The formation of the Centre for Childhood Cultures in 2016 was the latest development in an ongoing partnership between QMUL and its East End neighbour, the Museum of Childhood. Wide-ranging in its scope, but always child-centred in its approach, CCC fosters research encompassing the many different facets of children’s everyday lives and experiences – past and present, in the UK and beyond – with a particular focus on creativity, forms of literacy, and the links between different aspects of childhood culture. The Centre is jointly led by Professor Kiera Vaclavik, at QMUL, and Rhian Harris, Director of the Museum of Childhood.

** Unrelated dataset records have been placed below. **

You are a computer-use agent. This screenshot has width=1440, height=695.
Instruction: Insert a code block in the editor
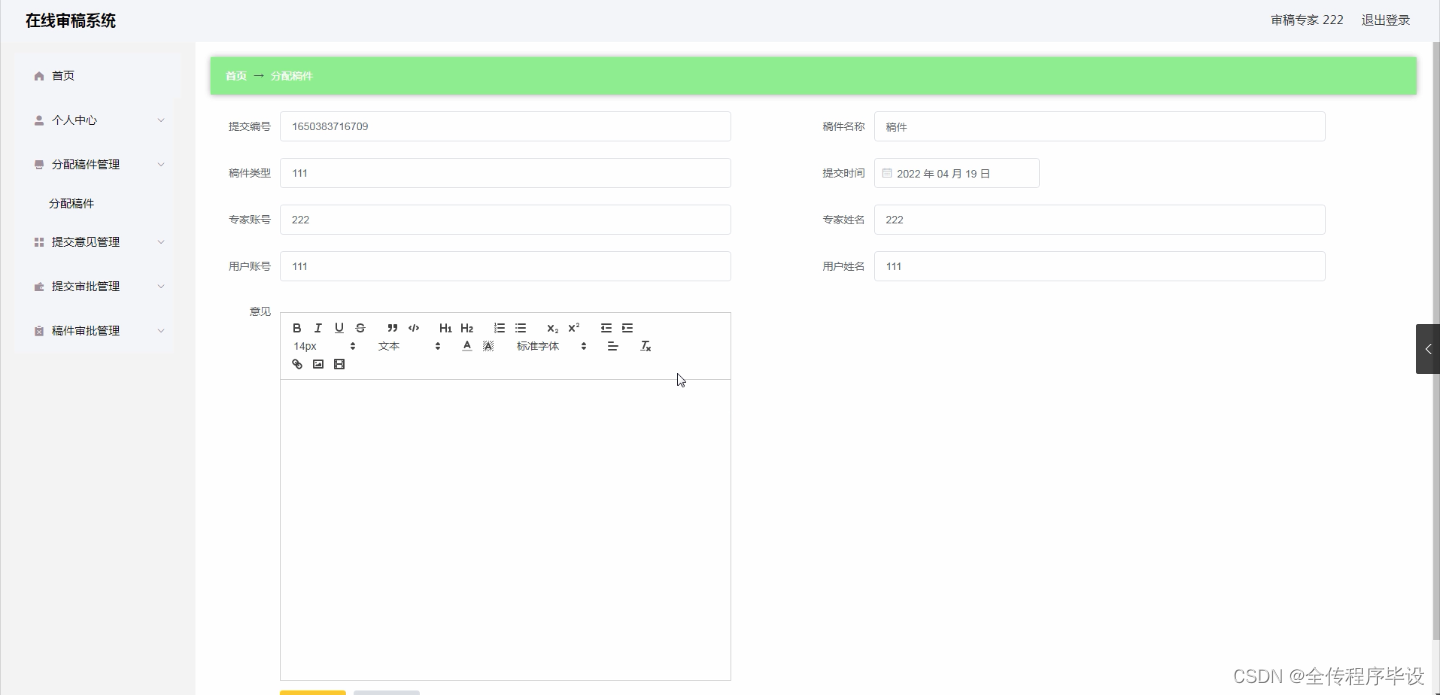point(413,327)
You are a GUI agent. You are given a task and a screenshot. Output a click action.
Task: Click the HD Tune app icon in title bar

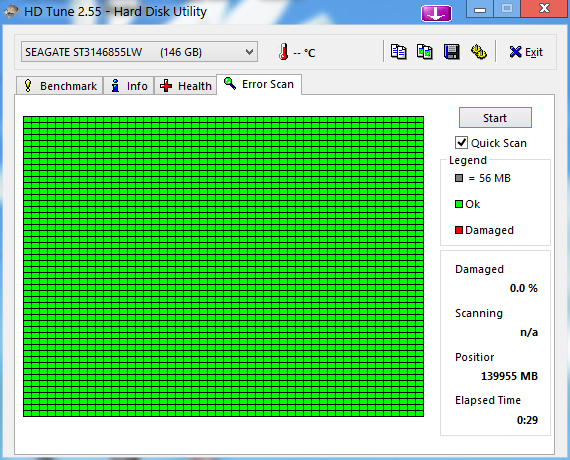click(11, 12)
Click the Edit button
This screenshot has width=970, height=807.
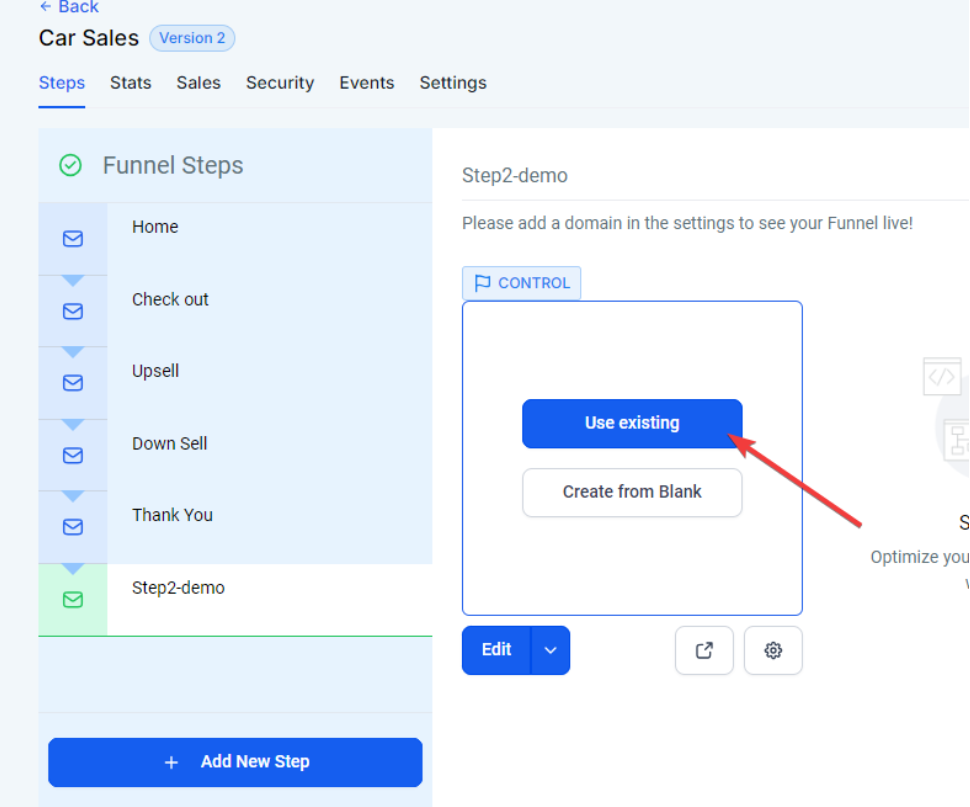click(496, 650)
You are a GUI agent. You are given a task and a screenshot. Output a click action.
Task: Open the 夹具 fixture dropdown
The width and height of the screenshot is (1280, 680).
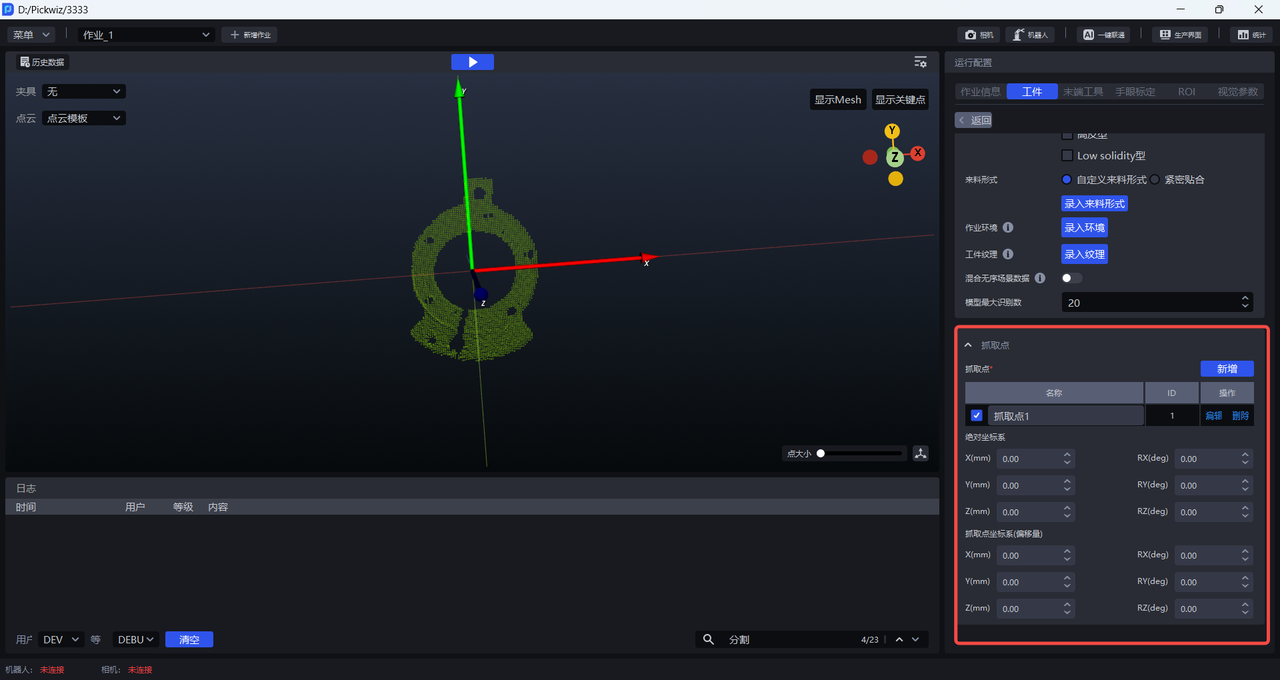(x=84, y=92)

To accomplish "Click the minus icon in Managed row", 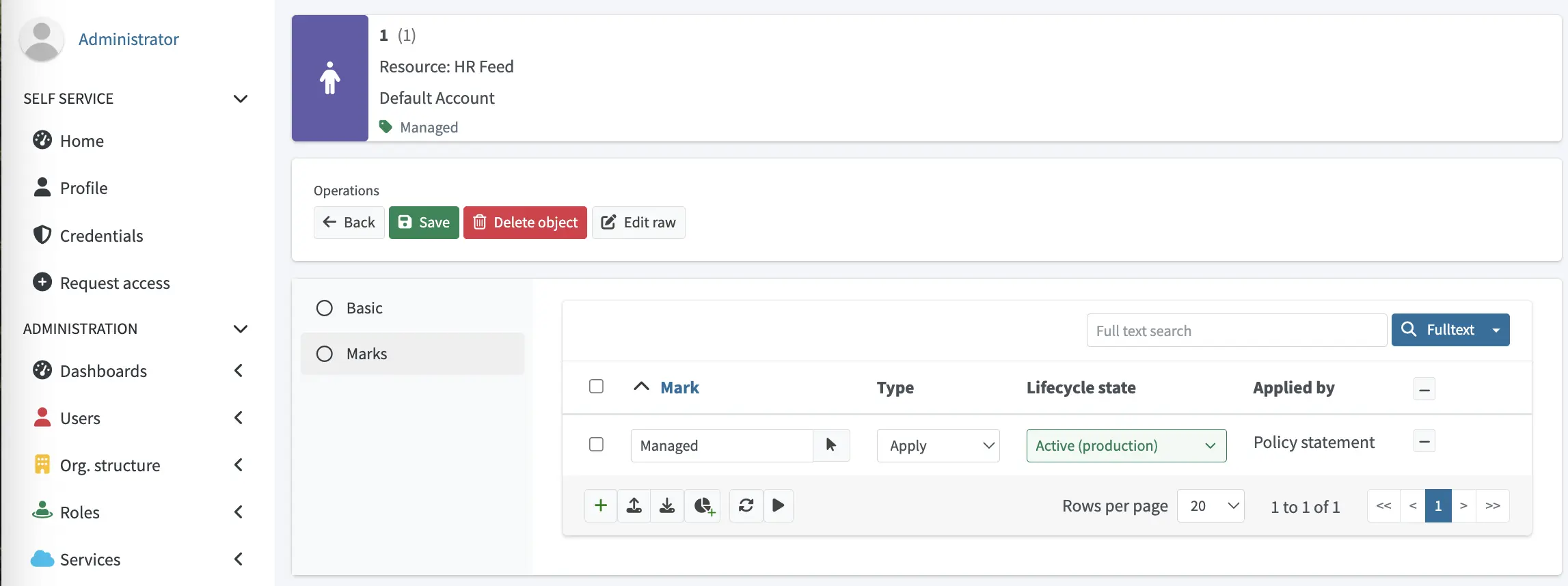I will click(x=1424, y=441).
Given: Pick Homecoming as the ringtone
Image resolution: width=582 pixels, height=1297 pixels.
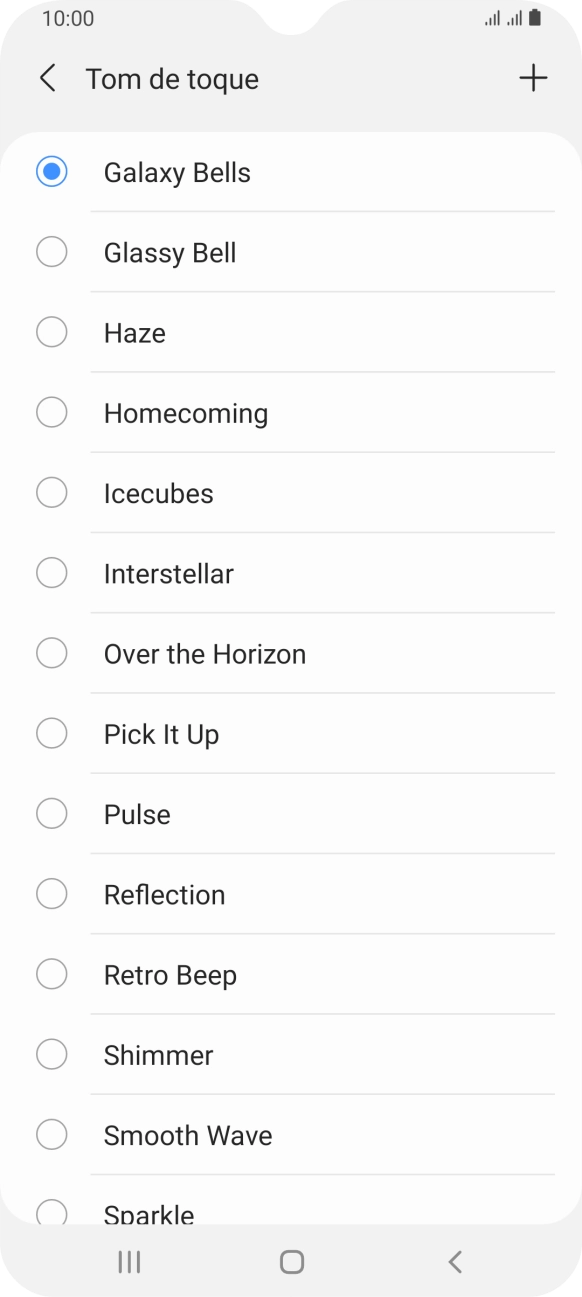Looking at the screenshot, I should pyautogui.click(x=291, y=413).
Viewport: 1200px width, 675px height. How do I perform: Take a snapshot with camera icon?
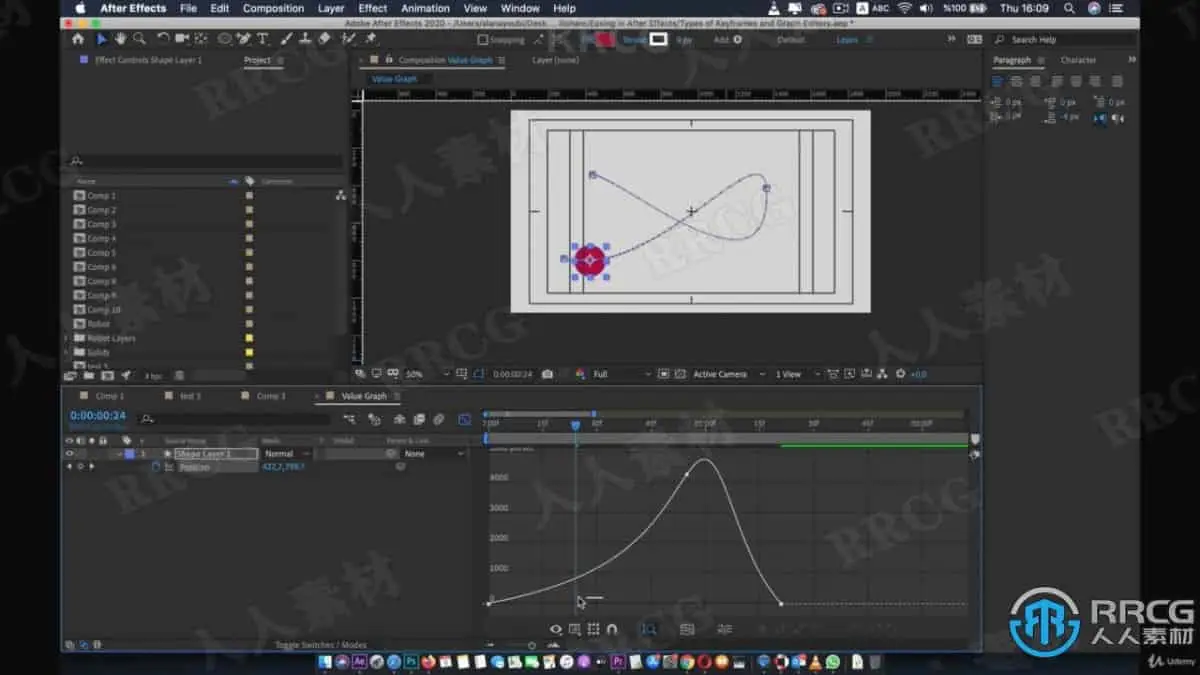pos(547,374)
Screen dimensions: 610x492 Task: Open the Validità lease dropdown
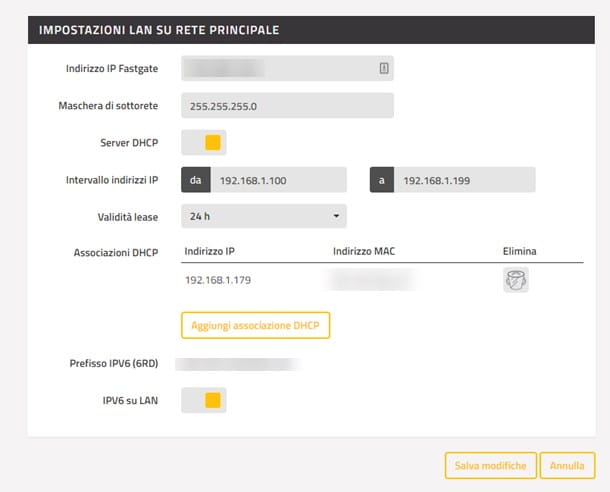[x=264, y=216]
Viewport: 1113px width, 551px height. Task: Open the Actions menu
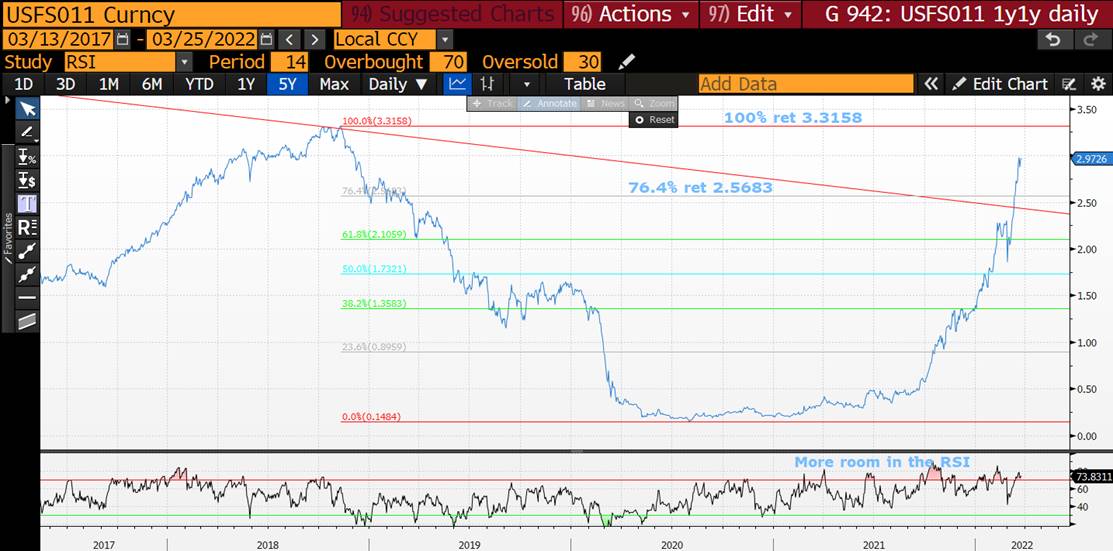click(629, 14)
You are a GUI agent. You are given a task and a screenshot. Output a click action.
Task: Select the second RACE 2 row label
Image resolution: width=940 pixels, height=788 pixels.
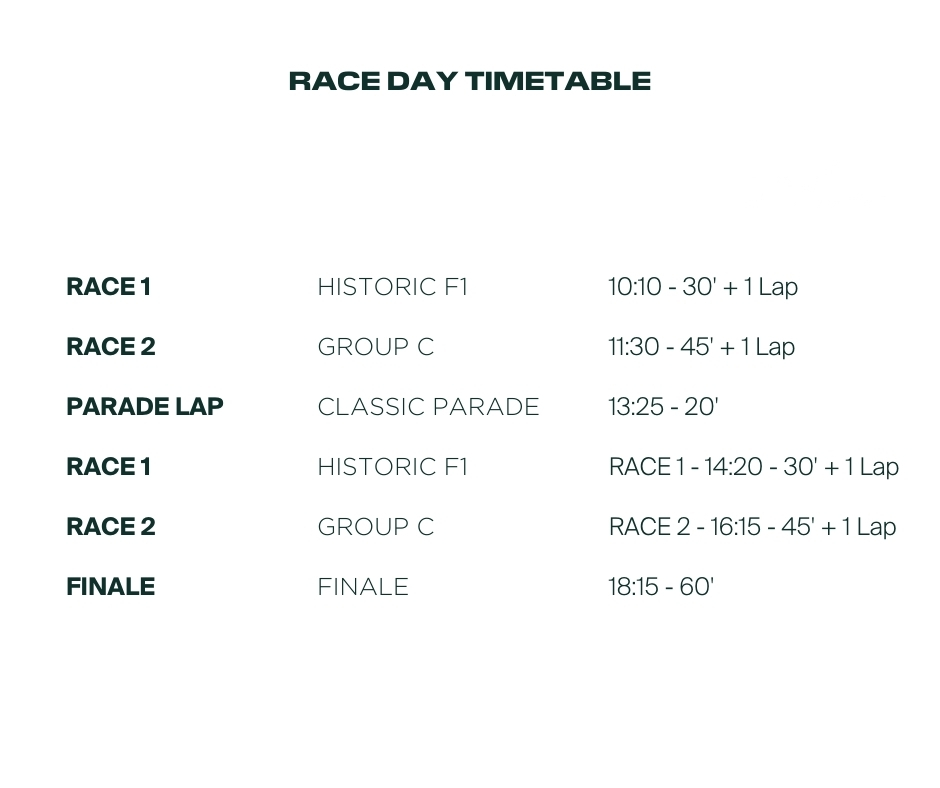(111, 527)
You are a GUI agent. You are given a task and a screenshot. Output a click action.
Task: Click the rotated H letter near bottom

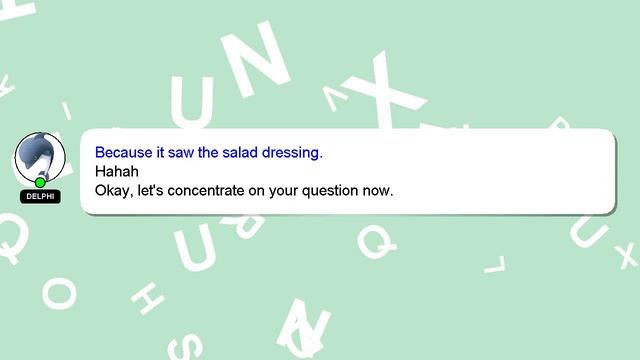(148, 298)
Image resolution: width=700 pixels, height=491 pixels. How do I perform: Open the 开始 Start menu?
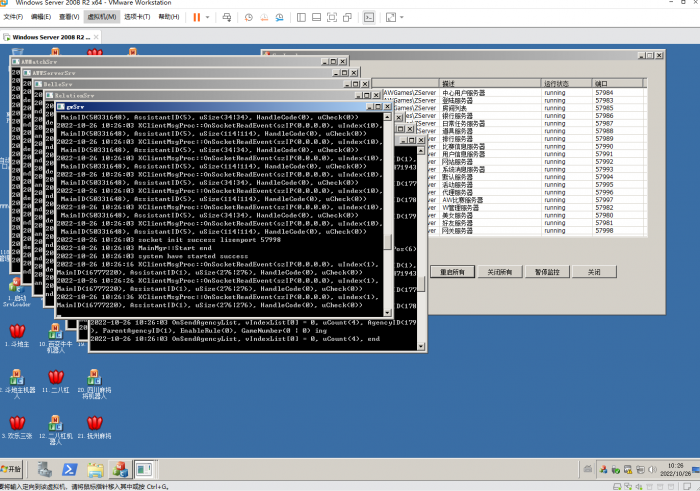[x=11, y=469]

The Centre brings together more than 25 academic staff and doctoral students working on childhood culture at QMUL with the curatorial and education teams at the Museum of Childhood. Areas of strategic focus are currently Play, Children's spaces, Children's art and design, Digital cultures and Children's wellbeing.
One of the Centre’s first major projects began in October 2016, named ‘Adventures in the City: The Politics and Practice of Children’s Adventure Play in Urban Britain’ and draws upon the Museum of Childhood’s recently acquired Donne Buck Archive - an internationally important collection of materials documenting the people, practices and politics of the adventure playground movement since the 1950s.
The Centre serves as an umbrella to current and incoming postgraduates and postdoctoral researchers as well as existing initiatives and projects including The Child in the World project and the Children’s Literature, Children’s Lives research cluster based in the School of Languages, Linguistics and Film.